Walker Named First Black President at Southern Illinois
Dr. James Walker, president of Middle Tennessee State University, will become the next president of Southern Illinois University. He is the first African American to hold the position.
Meanwhile, officials at Middle Tennessee say it will be hard to replace Walker.
“He certainly has done everything he said he was going to do,” says Rich Rhoda, executive director of the Tennessee Higher Education Commission.
Walker, 58, has been Middle Tennessee State’s president for nine years. During his tenure, the university increased overall enrollment by 28 percent, including a jump in minority enrollment from 6 percent to about 18 percent.
Middle Tennessee officials also say scholarship money has increased from $500,000 to $4.5 million a year; and several new buildings have been built in the heart of campus, some 35 miles south of Nashville.
The school had an enrollment of 14,677 last spring, most among the six regional universities in Tennessee under the control of the Tennessee Board of Regents.
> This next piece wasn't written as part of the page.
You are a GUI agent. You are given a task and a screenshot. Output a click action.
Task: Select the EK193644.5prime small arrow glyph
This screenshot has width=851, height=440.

Officials expect little trouble attracting applicants.
“When the search gets started, I think there will be a lot of interest from around the country,” says J. Stanley Rogers, a member of the Board of Regents. “It’ll take someone of considerable experience. Hopefully, we can get the right person.”
Ed Kimbrell, a journalism professor at the university, says he believes the kind of individual needed to keep the university moving forward exists.
“The harder question is, will we find him or her?” Kimbrell says.
Tennessee Board of Regents Chancellor Charles Manning says he will appoint an interim president for Middle Tennessee before Walker starts work in Illinois Oct. 1. He says the search for a permanent successor will probably begin in September and could take about six months.
Southern Illinois’ Board of Trustees voted unanimously last month to approve the appointment of Walker.
“The opportunity to come to Southern Illinois University and lead such a diverse institution with an outstanding history and vast potential is truly exciting for me. I am very much looking forward to meeting the challenges and opportunities that are ahead for me and for SIU,” says Walker.
He will succeed Dr. Ted Sanders, whose tumultuous five-year tenure as Southern Illinois president ended with his resignation in February.
Sanders had been a key figure in a dysfunctional period for the university that began in 1997 with heated contract negotiations with union faculty in
Carbondale, Ill. Tensions reached a peak last summer with the firing of
Carbondale Chancellor Dr. Jo Ann
Walker says replacing Argersinger will be among his first priorities. He added that he will leave matters such as the hiring of a new provost and vice chancellor up to his staff.
Besides an annual salary of $225,000, Walker will receive a yearly housing allowance of $27,500 and will be granted a tenured professorship. Going against protocol, the board also gave Walker a five-year contract in a gesture of confidence, Southern Illinois board chairman A.D. VanMeter says.